WHAT YOU ARE ASKED TO DO
Reproduce the passage on IFRS and AAOIFI accounting standards word for word, starting at "The primary issue" and ending at "across the globe.".

[start ARTICLE]

Aims and objectives of the research
The research aims to analyse and compare the IFRS and AAOIFI accounting standards within the IFIs on Sharia issues to develop a depth analysis and evaluation of IFRS and AAOIFI
The research objectives are:
To evaluate whether Islamic finance and Banking offer instant financial service in conformity with Islamic Shariah.
To explore why the Muslim majority countries is not adopting the AAOIFI standard since all Islamic financial institutions are supposed to use it.
To analyse the differences in accounting standards between IFRS and AAOIFI
To recommend suitable suggestions for adopting best accounting standards to improve the ethical practice in accounting and maximise accounting and reporting standard
What is the issue?
The primary issue is related to IFRS and AAOIFI accounting standards within the IFIs on Sharia issues. There are diversities in the accounting standards proposed by the IFRS and AAOIFI. Some of the Islamic banking institutions adopt the AAOIFI accounting standards, as it is based on the regulations and beliefs of the Quran and Sunna (El-Halaby, Albarrak and Grassa, 2020). On the other hand, some financial institutions did not adopt AAOIFI; instead, their accounting system is based on the IFRS accounting standard, as it is internationally proposed and developed for the banks across the globe.

[end ARTICLE]
[start RECORDED INFORMATION]

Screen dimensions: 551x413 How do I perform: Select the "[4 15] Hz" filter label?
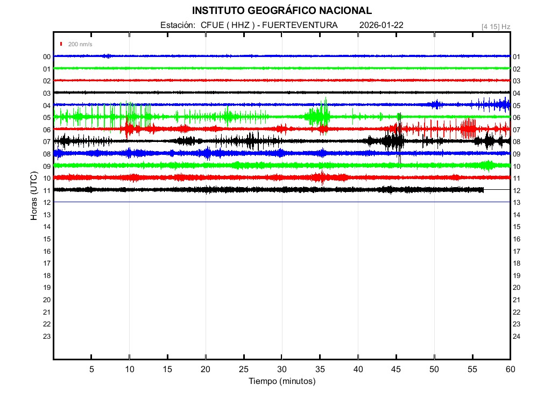coord(496,26)
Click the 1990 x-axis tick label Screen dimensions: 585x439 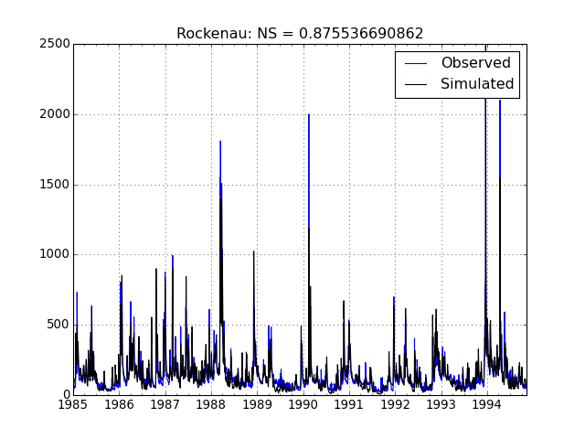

[end RECORDED INFORMATION]

RESPONSE TO THE TASK
The primary issue is related to IFRS and AAOIFI accounting standards within the IFIs on Sharia issues. There are diversities in the accounting standards proposed by the IFRS and AAOIFI. Some of the Islamic banking institutions adopt the AAOIFI accounting standards, as it is based on the regulations and beliefs of the Quran and Sunna (El-Halaby, Albarrak and Grassa, 2020). On the other hand, some financial institutions did not adopt AAOIFI; instead, their accounting system is based on the IFRS accounting standard, as it is internationally proposed and developed for the banks across the globe.